カオルが来て、やっと彼は自分というものを取り戻し始めたのだ。
『ヤミ出現』
二人がのんびり歩いていた時、同時にそのメッセージがスマートフォンに届いた。二人は顔を見合せてから若干少なくなった人通りをかき分けながらシステムへ戻った。
・・・
カリムは自室に戻り、カオル一人で司令室に戻ると、そこはいつもの様子と変わっていた。皆が慌てながら右往左往し、モニターを睨みながら指示を出しあっていた。いつもはこんなに騒がしくなるはずはない。少なくともこれまでの二体の時はこうはならなかったはずだ。
「キャップ、戻りました。なぜこんなに混乱してるんですか」
「カオル。戻ったか」
キャップもいつもより心なしか慌てている。
「ケルベロス・システムをかいくぐってヤミが出現したんだ。おかげで、一般監視システムと民間からの通報で判明して、そこそこの被害が出ている。お前も準備して出発してくれ。先にラディが向かっている。べスパもラオも出張中だ。お前のシフトでないと多少きついかもしれん」
「了解です。準備が整い次第出発します。場所のナビを送ってください」
それだけ言うと、カオルは司令室を後にした。
カリムは自室でケルベロス・システムのモニター前に座り、飛んでもない事態に直面していた。四つあるモニターのうち三つがノイズが走り、残りの一つも画面が不明瞭となっている、モニターの破損のはずがない。壊れたとしても同時に全て不調になるはずがないのだ。問題はシステムそのものにある。
「ケルベロス・システムがジャックされている。普通ではこんなこと出来ないのに……」
カリムは司令室のキャップに内線を繋ぎ、事の次第を告げる。キャップはしばらく黙り、カリムはその沈黙が非常に心地悪かった。目を離した隙にこうなった。これは僕のせいなのだ、と。ちゃんとメンテナンスをしていたとかそんなものは言い訳だったからだ。

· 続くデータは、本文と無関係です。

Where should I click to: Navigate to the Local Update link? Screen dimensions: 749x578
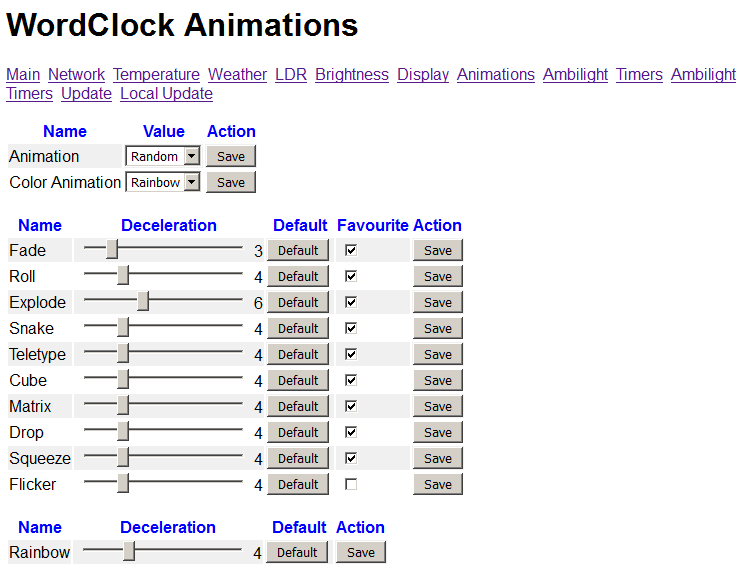[166, 94]
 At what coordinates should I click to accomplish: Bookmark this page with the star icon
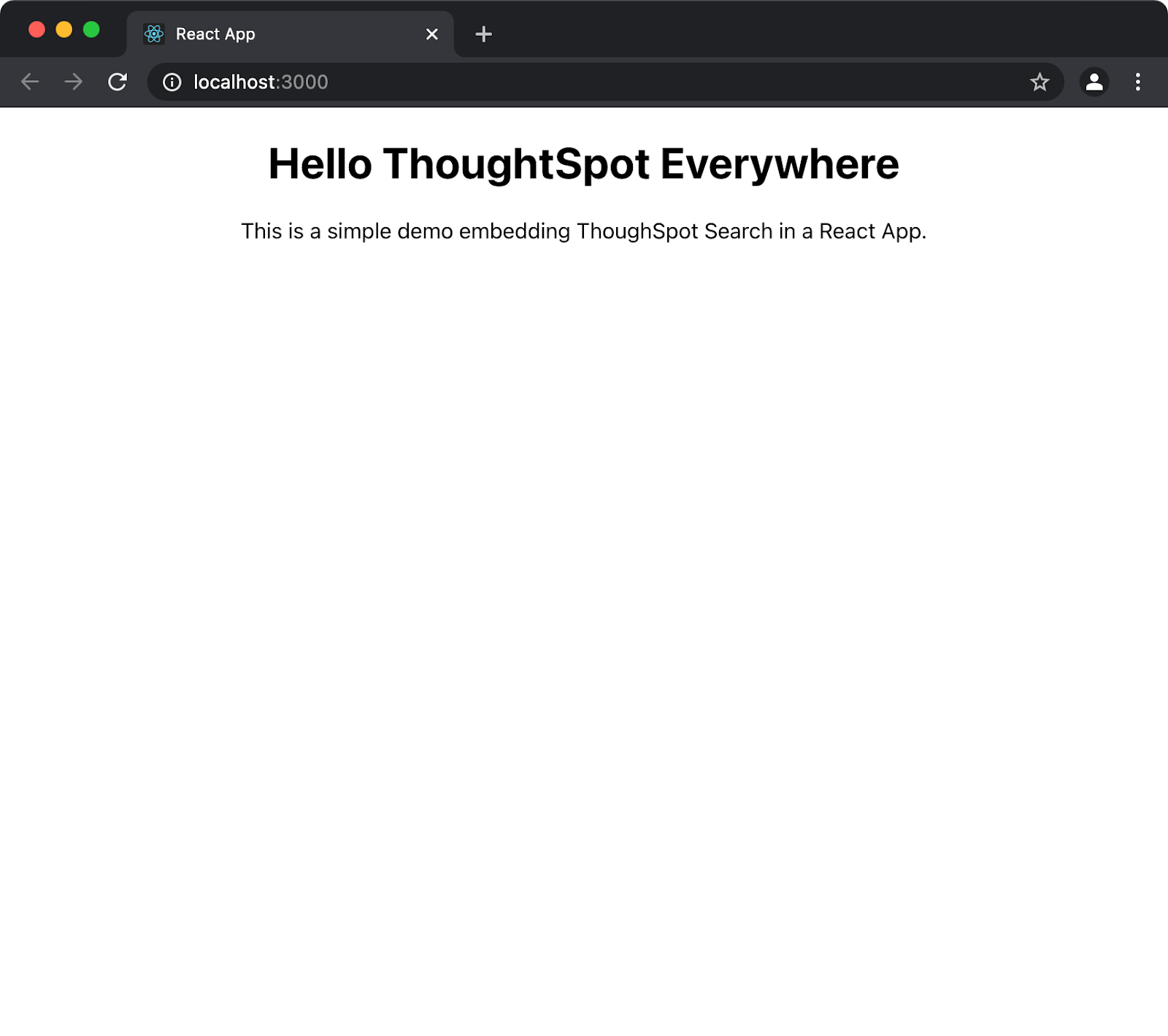tap(1040, 82)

そんなカリムを見透かしてか、キャップは内線越しにカリムに告げた。
『カリム。状況は分かった。ジャックなのは間違いないんだな?』
「はい」
『なら原因を探れ。どこの誰がシステムに入り込んでジャックしたのか。普通では出来ないことだからな。あと同時にカオルとのシフトも準備しておけ。カオルは現場に既に向かった』
「了解しました。……キャップ、すみません」
とりあえず優先順位を考えて動け。そう言って内線は切られた。
カリムはウイルスサーチ用のディフェンスワームをサーバーまで流した。ディフェンスワームが原因を見つけ出すまでの間に、カオルとのシフト用の回線の準備に入った。
カオルの左手首に、通信デバイスが取り付けできるステーが巻かれている。ここへ通信デバイスをつける事によって、遠隔でカリムはカオルへシフトできる。そしてそれも特別な回線であり厳重にプロテクトが掛けられている、はずだった。
「そ、そんな。こっちもジャックだって!? このままだとシフトが出来ない!」
カリムはシフト用回線にも大至急ディフェンスワームを放った。そして経過を見るがどこにもヒットしない。このままでは大変な事になる。カリムは自室を飛び出した。
「キャップ!」
司令室に戻りキャップに詰め寄った。
「どうしたカリム。何があった」
「シフト用の回線までジャックされてるんです! ディフェンスワームも帰ってこないんです!」
「何だって!?」
ここにきてキャップも焦燥の声をあげた。これはただ事ではない。何の力が意図的に、シフト能力者の二人であるカオルとカリムに向けられていた。
「キャップ、僕を現場に連れて行って下さい。直接シフトします!」
「……わかった。そうするより他ならないな。ワームは飛ばしたままにしておけ。だが問題は……」
カリムはキャップが何を言わんとしているか分かっている。この混乱のさなかにある司令室にいる人間の誰が、カリムを送ることができるのだろうか。このとき、カリムは自分が不自由であり、ひねくれてリハビリを怠ってきたことを後悔した。足が動けばこんな事にはならなかった。
「カリム、私と行きましょう」
その声は二人の後ろから聞こえた。振り返るとそこにはライダースーツを着込んだマスターが腕を組んで立っていた。
「マ、マスター、正気ですか? あなたの運転で私が何回死に──」
「ほら、カリム。行きますよ」
「わわっ!」
マスターは喋っているキャップを遮り、カリムの車椅子を押して司令室を出ていった。扉が閉まると、キャップはカリムの身の安全を祈った。